The Big Picture: What do we want from adult social care reform?

For social workers under pressure day-to-day, there is usually little time to think about the wider issues and policies of social care.

But the government’s promise of a green paper for a new adult care and support system requires serious thought if it is to improve services, as well as fund them better.


It’s a rare chance therefore to ask two important questions: who do we want care for and what kind of care do we want?

Social workers feel they have enough people with complex enough needs on their books already. But the need for care will touch every family at some point – whether learning or physical disability, mental health, chronic conditions or old age. These needs are often specific – with many people needing different services, whether from health, housing or welfare services as well as social services. And some families on middle-incomes and paying for their own care are receiving a worse deal than those getting help from the local council. As well as those already working in or using the sector, a new system must have the support of the wider public.

So a new system should look to provide a universal service of information, advice and personal support, whatever people’s ability to pay for their actual care, and whatever their type of care need. And it should promote a more joined-up adult service, which brings together services supporting people’s need for health, housing, employment and skills, as well as care and support.


Second, what kind of care do we want? When people first used the word care, it had two meanings. One meaning was a burden that dragged people down the other was a force that enabled humans to achieve their full potential.

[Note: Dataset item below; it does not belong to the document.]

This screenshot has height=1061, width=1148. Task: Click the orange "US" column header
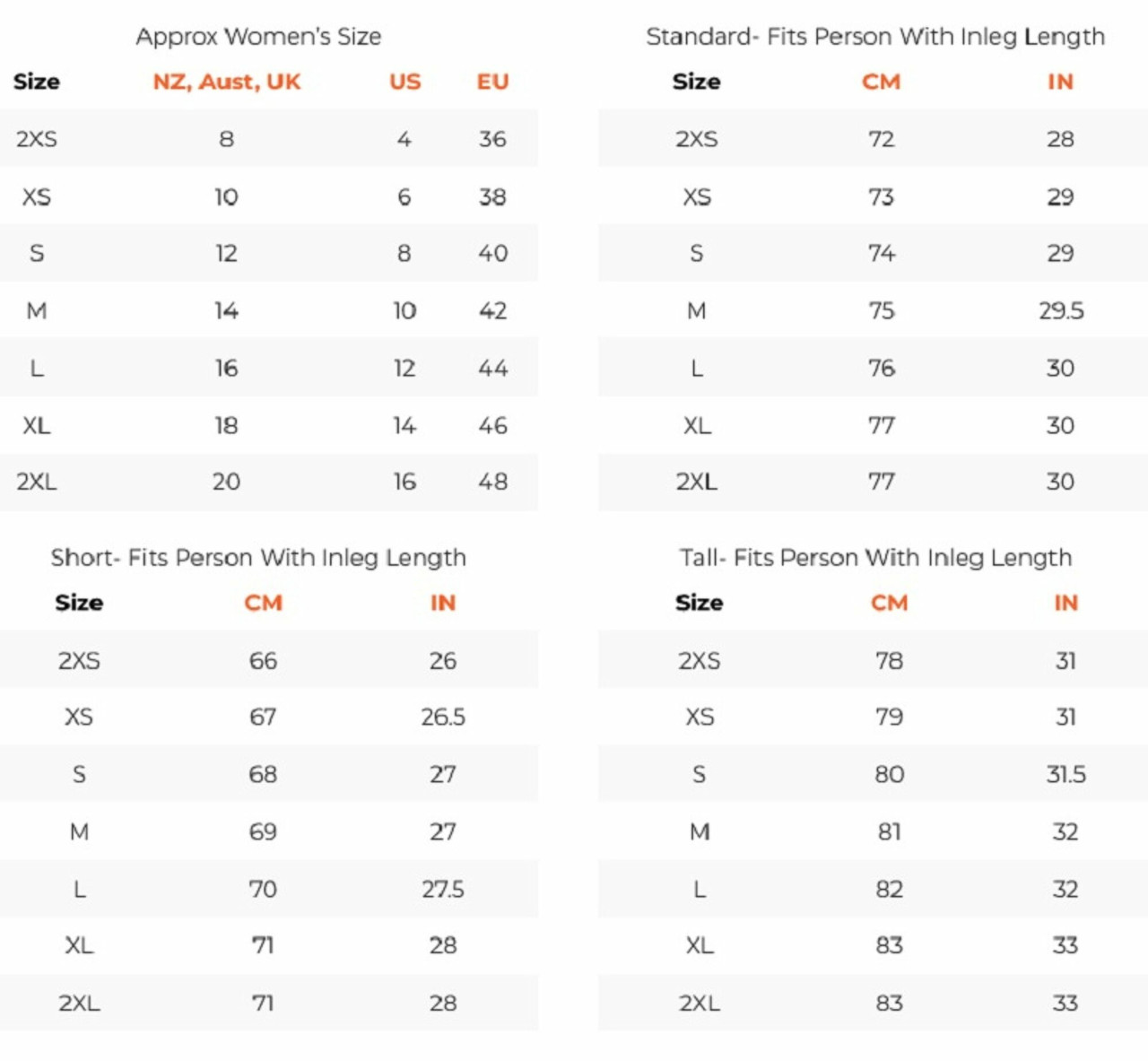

Individual budgets, already coming into local authorities everywhere, hope to promote the second meaning of care. But doing this also must mean changes to how we assess people’s needs, how councils promote the availability and quality of services that are out there, and how we assess how well services are doing.

Aiming for the second meaning of care – supporting people to participate fully and equally in society – helps us to frame the question of how much we want to spend on care and for a more generous award. To enable social care to go far beyond providing a Cinderella-style, tick-box service, this green paper must think outside the box.

Sophie Moullin is a research fellow at the Institute for Public Policy Research.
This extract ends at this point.